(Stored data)

►

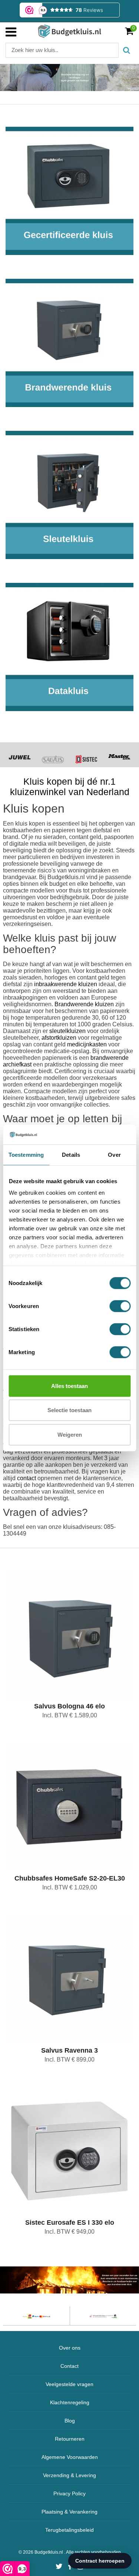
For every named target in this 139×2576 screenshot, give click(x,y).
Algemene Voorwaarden (70, 2457)
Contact (69, 2366)
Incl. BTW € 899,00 (69, 2059)
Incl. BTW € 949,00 (69, 2231)
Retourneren (70, 2439)
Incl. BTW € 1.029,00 (69, 1887)
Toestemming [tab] (26, 1154)
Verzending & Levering (69, 2475)
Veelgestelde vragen (69, 2384)
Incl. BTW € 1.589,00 (69, 1715)
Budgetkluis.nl (49, 2552)
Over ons (69, 2348)
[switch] (119, 1306)
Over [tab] (114, 1154)
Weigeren (69, 1434)
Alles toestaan (69, 1385)
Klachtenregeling (69, 2402)
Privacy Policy (69, 2493)
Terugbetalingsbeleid (69, 2530)
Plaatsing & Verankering (69, 2512)
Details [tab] (71, 1154)
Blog (69, 2421)
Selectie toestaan (69, 1410)
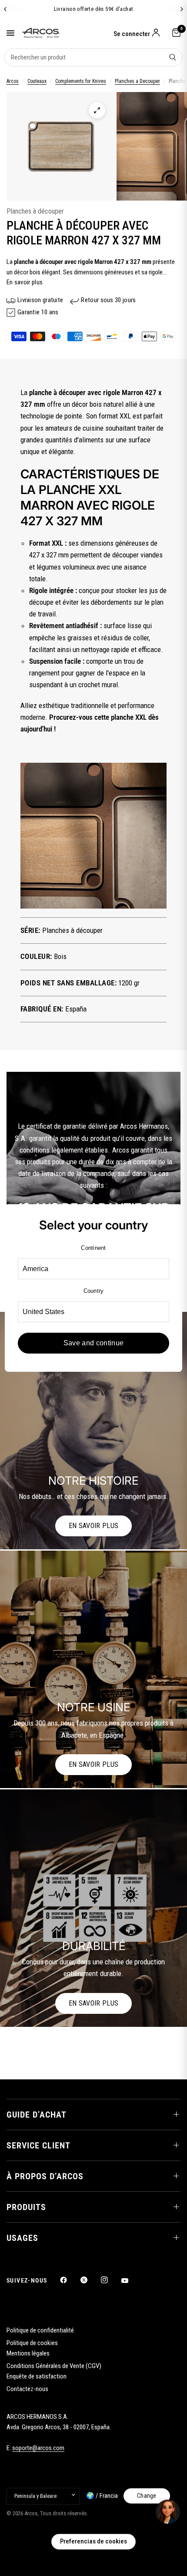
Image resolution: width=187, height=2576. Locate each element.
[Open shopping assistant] (168, 2512)
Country (93, 1291)
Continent (93, 1248)
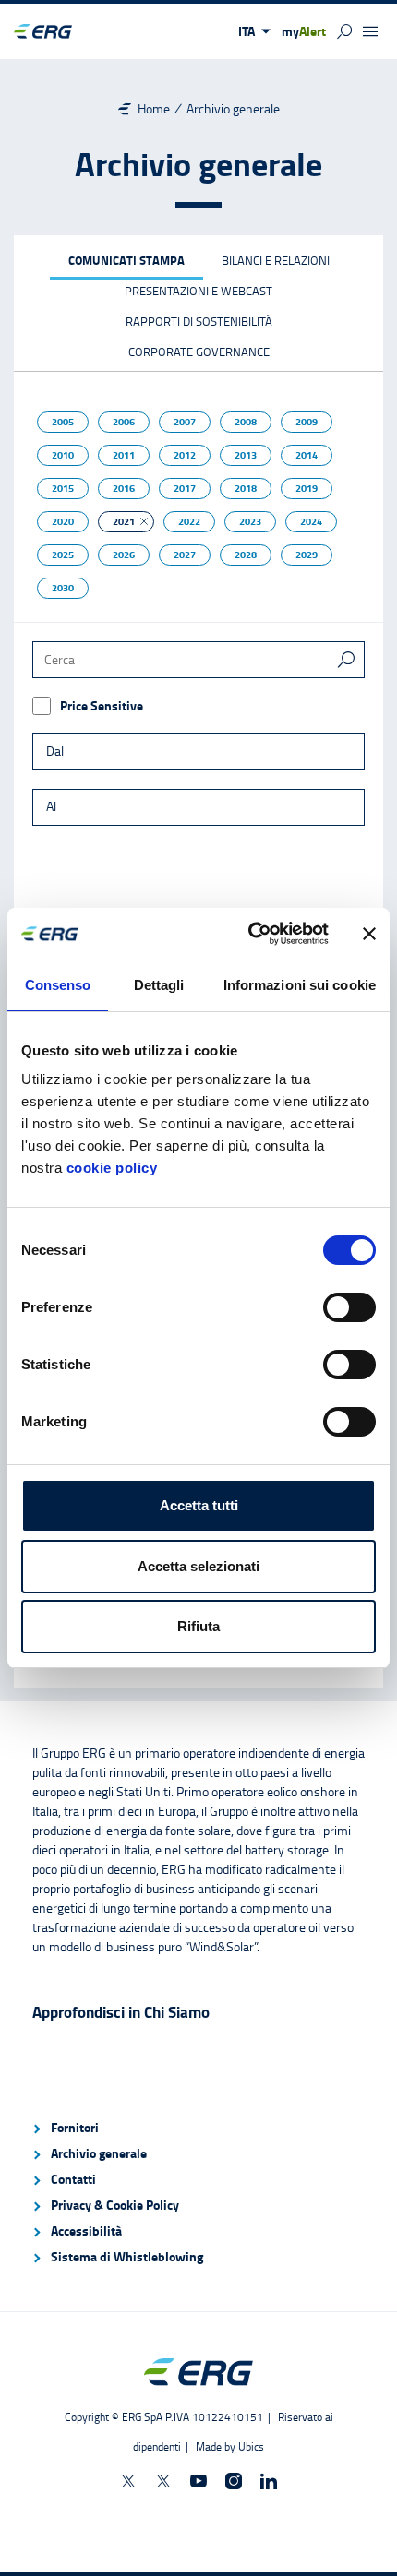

◄

* What to work on
Report every line of the data in which "Incl" appears.

* Task solution
Incl. BTW € 899,00 (69, 2059)
Incl. BTW € 949,00 (69, 2231)
Incl. BTW € 1.029,00 (69, 1887)
Incl. BTW € 1.589,00 (69, 1715)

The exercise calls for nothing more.